— TASK GOAL —
Look through the listing below for the string "agent". Say how many lines hold it, and nothing else.

— INPUT DATA —
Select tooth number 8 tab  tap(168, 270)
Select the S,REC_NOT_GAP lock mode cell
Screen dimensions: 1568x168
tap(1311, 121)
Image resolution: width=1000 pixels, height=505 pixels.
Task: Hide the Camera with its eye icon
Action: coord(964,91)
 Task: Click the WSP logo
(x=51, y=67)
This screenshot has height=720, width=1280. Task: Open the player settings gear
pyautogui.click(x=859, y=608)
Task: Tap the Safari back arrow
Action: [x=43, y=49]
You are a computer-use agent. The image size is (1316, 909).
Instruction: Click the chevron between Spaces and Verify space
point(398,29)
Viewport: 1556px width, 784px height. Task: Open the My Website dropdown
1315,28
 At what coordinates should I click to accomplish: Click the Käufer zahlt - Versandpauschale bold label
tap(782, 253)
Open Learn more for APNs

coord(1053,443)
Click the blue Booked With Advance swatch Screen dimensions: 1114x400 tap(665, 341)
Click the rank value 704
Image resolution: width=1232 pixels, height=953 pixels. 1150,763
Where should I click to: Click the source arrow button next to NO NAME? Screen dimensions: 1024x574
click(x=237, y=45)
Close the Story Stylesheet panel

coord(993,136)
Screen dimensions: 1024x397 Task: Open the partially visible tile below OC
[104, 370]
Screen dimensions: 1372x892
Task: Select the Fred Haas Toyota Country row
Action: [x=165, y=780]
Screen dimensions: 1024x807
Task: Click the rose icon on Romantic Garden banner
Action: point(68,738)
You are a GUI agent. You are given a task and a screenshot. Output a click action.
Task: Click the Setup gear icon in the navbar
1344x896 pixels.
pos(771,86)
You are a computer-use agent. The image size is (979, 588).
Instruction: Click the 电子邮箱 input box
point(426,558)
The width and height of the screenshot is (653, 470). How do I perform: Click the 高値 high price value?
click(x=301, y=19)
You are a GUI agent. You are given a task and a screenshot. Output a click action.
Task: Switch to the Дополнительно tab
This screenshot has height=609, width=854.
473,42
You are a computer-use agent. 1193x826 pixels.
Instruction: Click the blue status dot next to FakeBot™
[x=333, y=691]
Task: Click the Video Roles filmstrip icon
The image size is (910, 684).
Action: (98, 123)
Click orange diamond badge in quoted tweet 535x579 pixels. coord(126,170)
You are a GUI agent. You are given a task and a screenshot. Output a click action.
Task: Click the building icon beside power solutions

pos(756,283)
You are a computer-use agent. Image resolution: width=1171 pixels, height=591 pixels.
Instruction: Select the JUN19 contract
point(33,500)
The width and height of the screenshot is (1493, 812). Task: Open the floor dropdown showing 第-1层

— RESPONSE —
7